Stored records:
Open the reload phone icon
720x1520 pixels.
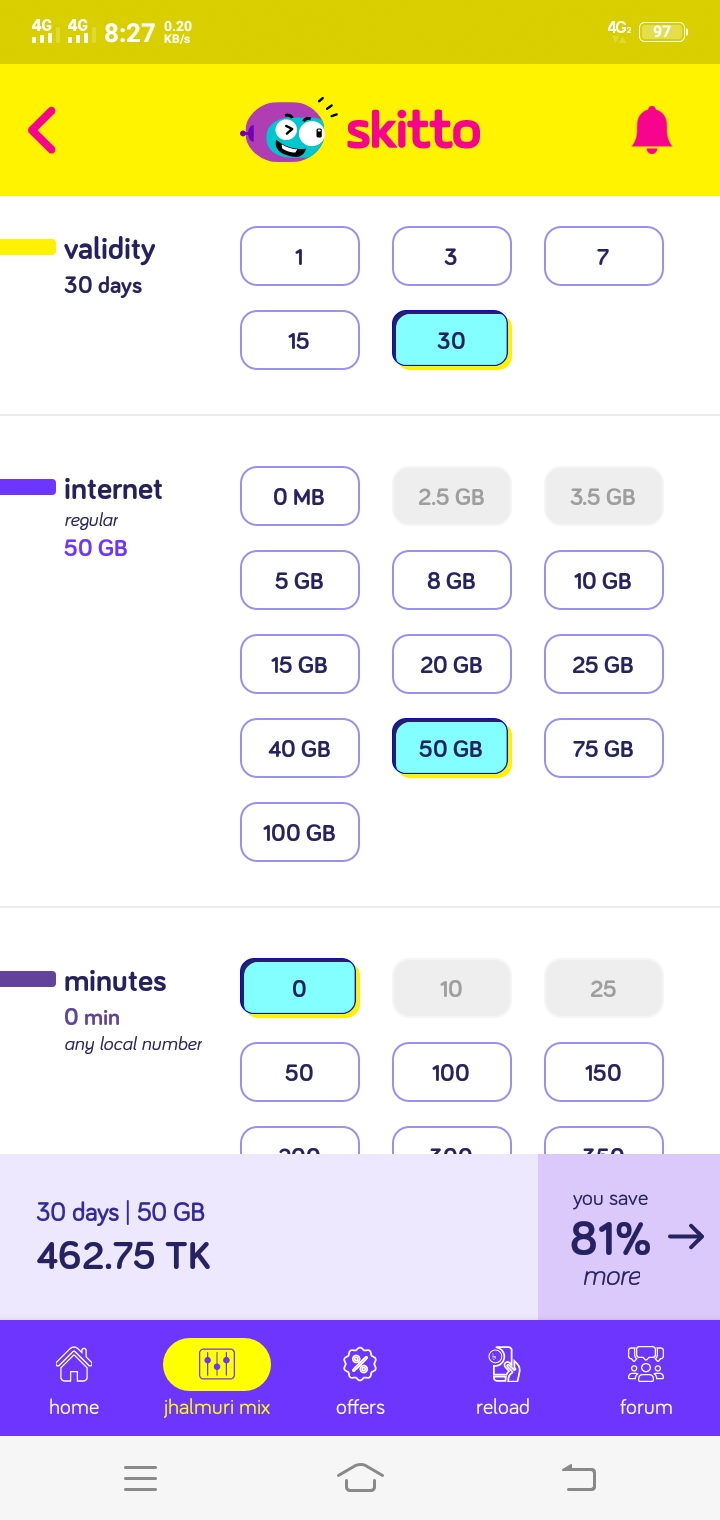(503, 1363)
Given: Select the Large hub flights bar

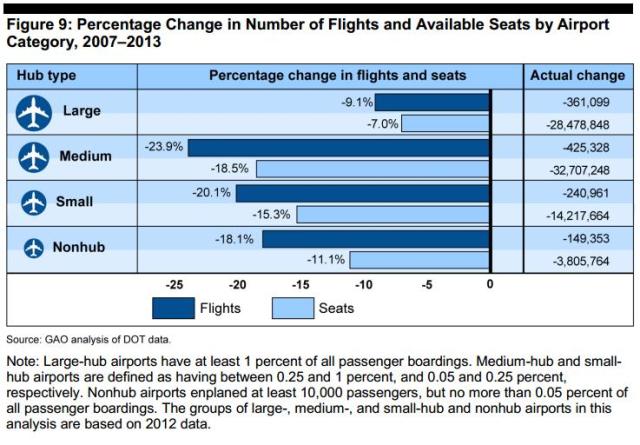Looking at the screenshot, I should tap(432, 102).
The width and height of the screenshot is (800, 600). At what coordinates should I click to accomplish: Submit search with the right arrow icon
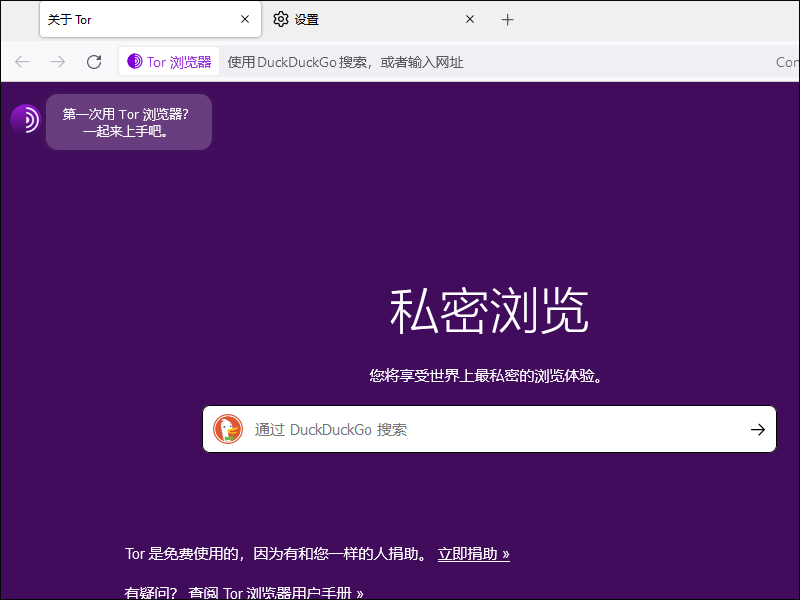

### Work instructions
Produce an exact copy of every line above, with the images left out.

### Solution for this exercise
Open the reload phone icon
720x1520 pixels.
(503, 1363)
Given: Select the Large hub flights bar

Looking at the screenshot, I should tap(432, 102).
The width and height of the screenshot is (800, 600). At what coordinates should I click to accomplish: Submit search with the right arrow icon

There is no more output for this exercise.